Судя по зубам, пургаториусы были максимально всеядными среди всех раннепалеоценовых зверей, что имело далеко идущие последствия. В мозге весом меньше одного грамма много программ поведения не разместишь. А есть можно и нужно всё подряд: сегодня – фрукты, завтра – насекомых, послезавтра – нектар или смолу, листья или цветы. Стало быть, надо уметь перезаписывать программы, то есть учиться. Тут-то и пригодилась неплодовитость: на одного большого детёныша с самого начала приходится больше мозга, чем на двадцать мелких, длинное детство даёт возможность накапливать разнообразный жизненный опыт, а плотное общение с мамой позволяет учиться через подражание. Понятно, что у пургаториуса все эти особенности были ещё в крайне зачаточном состоянии, но надо же было с чего-то начинать!

* * *

Жирафы пошли другим путём. В палеоцене жирафы были кондиляртрами, примером коих может служить североамериканский Protungulatum donnae. Хотя на первый взгляд череп палеоценовых предков жирафов не слишком-то отличается от пургаториусового, они выбрали другую – новаторскую – жизнь. Всё чаще они слезали с ветвей и шмыгали под деревьями, где в начале палеоцена не было опасных хищников, зато было много всего вкусного. Их лапки становились всё менее гибкими, пальцы укорачивались, коготочки притуплялись. Как уже говорилось, судя по острым клыкам и премолярам, кондиляртры могли ловить какое-то мясо (скорее всего – насекомых и прочую мелочь), но, судя по уплощающимся молярам, всё больше и больше потребляли в пищу растения. Из современных животных самый похожий образ жизни ведут еноты. Они и внешне были похожи: вытянутая мордочка, короткие ножки, длинный хвост.

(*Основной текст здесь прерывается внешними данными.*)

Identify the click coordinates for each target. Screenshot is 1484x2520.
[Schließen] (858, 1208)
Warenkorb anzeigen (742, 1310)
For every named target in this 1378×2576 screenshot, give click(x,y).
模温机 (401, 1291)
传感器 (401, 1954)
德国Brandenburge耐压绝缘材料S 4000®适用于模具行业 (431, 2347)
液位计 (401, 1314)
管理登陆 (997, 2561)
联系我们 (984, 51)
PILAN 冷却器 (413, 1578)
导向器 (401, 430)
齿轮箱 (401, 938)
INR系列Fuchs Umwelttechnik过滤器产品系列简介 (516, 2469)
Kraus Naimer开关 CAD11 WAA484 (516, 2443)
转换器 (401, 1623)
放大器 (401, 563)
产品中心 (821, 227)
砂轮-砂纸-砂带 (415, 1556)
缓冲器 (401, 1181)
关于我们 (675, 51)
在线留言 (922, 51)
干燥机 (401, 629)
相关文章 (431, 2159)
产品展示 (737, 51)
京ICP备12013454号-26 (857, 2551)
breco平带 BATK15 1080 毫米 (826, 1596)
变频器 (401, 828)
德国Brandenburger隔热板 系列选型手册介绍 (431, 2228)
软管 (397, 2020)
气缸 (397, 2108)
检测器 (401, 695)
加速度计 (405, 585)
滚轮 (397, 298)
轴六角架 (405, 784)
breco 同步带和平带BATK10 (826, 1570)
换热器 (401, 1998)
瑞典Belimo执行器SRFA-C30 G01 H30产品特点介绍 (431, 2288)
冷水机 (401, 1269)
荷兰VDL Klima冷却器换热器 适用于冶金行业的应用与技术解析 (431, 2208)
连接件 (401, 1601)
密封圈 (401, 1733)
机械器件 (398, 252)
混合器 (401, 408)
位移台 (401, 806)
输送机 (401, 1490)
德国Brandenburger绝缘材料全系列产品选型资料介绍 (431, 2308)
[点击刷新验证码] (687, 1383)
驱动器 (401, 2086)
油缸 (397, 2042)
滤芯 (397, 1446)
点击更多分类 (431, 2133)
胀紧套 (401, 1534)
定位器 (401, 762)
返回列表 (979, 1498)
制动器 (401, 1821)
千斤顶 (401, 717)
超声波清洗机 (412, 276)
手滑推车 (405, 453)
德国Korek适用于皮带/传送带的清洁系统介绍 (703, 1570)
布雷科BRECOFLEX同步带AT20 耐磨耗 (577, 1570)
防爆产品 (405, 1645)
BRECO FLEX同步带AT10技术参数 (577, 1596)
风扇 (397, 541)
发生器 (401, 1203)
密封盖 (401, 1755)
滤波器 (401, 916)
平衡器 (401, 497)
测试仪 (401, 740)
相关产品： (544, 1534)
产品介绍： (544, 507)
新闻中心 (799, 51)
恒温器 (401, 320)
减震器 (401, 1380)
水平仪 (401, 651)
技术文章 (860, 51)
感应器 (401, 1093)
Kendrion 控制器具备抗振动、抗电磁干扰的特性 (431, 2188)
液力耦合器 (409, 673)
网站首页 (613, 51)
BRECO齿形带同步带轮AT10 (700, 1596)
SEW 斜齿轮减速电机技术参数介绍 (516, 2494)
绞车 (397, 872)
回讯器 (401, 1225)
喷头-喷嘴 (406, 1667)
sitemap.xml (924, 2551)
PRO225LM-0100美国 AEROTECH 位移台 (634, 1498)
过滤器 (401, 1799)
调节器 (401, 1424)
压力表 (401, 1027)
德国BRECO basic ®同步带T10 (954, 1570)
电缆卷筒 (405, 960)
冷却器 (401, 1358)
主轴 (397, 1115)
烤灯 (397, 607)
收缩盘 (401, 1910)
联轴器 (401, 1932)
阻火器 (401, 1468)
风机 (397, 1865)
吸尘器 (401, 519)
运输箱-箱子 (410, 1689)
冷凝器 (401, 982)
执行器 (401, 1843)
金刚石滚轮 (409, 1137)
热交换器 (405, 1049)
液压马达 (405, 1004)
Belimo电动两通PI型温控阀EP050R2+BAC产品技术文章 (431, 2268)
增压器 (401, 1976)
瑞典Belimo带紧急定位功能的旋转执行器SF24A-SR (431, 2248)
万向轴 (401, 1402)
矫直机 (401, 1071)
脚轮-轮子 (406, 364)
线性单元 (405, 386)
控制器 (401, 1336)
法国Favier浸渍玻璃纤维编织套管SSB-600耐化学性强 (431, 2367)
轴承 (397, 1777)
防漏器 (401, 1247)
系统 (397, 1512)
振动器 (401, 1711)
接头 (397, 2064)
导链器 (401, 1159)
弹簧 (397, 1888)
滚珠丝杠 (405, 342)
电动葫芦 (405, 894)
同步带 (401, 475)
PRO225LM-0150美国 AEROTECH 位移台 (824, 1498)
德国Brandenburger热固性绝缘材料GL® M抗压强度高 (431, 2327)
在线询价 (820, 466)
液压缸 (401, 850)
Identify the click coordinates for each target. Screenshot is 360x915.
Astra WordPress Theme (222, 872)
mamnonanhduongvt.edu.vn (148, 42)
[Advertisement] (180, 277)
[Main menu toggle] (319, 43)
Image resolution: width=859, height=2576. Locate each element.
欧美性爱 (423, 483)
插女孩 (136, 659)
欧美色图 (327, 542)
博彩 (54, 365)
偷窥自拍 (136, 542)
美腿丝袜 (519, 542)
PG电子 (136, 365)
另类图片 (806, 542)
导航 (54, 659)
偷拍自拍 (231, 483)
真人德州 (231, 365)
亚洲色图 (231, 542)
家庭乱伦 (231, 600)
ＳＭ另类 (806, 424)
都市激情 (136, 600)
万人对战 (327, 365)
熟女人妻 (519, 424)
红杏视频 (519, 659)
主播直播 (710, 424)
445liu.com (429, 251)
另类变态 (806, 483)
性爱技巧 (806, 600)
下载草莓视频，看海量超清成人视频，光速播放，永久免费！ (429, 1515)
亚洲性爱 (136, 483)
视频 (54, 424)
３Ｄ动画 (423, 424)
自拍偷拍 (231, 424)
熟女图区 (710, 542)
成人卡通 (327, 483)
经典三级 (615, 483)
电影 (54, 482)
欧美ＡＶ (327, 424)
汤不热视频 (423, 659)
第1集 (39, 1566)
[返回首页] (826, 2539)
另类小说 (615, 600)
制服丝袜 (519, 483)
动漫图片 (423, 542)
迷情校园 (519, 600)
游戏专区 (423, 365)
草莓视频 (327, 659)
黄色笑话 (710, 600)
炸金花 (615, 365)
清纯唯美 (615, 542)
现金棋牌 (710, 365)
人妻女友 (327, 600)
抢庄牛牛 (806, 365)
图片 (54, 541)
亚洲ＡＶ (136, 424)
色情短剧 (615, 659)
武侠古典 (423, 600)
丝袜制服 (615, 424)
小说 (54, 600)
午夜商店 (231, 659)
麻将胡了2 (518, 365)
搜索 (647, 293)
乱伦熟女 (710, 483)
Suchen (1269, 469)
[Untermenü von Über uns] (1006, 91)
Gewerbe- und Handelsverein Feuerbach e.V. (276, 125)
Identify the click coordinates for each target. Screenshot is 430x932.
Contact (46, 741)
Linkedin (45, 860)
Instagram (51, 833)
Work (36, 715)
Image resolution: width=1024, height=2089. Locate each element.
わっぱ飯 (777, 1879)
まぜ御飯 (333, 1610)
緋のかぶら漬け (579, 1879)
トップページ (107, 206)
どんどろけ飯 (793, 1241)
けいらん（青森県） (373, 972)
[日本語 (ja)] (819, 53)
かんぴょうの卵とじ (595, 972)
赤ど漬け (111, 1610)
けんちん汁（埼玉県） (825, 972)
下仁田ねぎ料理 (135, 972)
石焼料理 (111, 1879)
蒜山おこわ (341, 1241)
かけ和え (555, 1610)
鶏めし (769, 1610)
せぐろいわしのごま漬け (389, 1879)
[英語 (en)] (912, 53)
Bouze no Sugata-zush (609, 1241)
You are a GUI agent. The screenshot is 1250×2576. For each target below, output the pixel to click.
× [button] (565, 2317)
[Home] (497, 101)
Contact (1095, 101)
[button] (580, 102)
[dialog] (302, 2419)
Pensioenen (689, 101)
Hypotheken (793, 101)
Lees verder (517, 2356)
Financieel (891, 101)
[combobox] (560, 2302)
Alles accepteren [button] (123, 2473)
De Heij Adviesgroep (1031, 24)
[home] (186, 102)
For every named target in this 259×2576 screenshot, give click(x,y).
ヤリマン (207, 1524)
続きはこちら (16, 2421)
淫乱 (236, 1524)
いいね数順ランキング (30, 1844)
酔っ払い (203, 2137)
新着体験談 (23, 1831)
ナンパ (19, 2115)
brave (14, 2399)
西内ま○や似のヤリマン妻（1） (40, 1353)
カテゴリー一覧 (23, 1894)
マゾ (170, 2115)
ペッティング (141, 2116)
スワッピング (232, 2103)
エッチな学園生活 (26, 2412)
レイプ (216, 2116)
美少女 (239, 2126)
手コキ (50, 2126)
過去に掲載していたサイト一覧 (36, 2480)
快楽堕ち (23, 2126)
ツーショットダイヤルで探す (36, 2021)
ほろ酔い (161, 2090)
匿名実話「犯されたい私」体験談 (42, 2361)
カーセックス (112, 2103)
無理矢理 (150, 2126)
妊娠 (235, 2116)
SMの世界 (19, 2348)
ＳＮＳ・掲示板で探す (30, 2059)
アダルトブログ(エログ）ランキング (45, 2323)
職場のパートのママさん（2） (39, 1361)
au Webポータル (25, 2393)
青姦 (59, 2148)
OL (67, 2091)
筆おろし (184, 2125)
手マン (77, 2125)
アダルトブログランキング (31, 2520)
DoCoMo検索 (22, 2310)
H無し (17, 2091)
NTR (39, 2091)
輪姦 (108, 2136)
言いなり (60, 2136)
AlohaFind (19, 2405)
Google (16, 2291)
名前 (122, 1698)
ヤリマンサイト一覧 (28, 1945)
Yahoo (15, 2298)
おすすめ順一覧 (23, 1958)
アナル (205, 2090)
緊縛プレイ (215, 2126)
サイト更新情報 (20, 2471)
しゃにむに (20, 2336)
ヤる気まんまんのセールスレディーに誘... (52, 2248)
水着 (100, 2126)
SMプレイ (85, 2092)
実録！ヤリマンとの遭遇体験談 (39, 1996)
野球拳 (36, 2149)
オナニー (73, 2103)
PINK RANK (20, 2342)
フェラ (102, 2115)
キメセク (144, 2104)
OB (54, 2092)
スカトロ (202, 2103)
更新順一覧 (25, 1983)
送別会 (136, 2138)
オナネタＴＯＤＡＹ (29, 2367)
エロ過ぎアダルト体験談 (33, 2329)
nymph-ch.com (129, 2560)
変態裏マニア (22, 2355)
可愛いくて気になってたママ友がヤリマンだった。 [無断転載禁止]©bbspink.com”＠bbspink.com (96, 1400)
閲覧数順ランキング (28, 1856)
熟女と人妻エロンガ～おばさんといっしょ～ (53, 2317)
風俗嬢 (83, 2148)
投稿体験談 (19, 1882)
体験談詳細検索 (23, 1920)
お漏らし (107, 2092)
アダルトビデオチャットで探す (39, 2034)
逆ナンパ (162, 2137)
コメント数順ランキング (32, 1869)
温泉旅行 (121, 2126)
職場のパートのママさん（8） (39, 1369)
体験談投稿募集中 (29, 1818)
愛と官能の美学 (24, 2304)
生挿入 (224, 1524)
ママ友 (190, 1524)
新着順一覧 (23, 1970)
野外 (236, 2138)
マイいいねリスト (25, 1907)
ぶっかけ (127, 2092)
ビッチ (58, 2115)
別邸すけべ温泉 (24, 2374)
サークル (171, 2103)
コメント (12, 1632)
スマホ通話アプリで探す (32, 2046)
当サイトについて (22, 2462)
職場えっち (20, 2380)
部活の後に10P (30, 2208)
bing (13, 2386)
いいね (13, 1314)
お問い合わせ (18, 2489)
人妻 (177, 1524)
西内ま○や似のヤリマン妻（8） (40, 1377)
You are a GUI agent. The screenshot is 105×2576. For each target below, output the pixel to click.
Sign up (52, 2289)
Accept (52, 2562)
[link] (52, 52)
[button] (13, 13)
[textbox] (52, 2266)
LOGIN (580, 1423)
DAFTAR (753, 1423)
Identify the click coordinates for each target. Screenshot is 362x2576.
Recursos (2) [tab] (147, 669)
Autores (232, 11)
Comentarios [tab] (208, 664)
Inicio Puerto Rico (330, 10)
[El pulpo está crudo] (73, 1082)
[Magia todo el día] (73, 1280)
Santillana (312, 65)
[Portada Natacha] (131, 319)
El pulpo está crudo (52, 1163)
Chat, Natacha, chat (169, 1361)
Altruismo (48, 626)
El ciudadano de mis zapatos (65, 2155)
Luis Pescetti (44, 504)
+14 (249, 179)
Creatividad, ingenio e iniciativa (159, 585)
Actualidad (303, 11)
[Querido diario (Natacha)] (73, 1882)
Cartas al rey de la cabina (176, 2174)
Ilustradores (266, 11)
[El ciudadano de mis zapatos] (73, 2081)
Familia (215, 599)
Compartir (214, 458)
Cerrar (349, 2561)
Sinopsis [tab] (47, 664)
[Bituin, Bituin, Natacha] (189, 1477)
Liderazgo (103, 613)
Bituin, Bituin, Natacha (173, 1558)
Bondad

Получается, первое разделение людей и жирафов произошло по смелости: наши предки предпочли проверенную безопасность ветвей и остались примитивными, а прогрессивные жирафы отважились заселить новую экологическую нишу – неизведанный подлесок. При этом до конца эпохи во многом они мало отличались друг от друга, вплоть до того, что изолированные зубы не всегда можно с лёгкостью определить как приматоморфные или кондиляртровые.


Палеоцен, Северная Америка. Протунгулятум Protungulatum donnae опасливо бродит по зарослям. По ветвям скачут ловкие пургаториусы Purgatorius unio.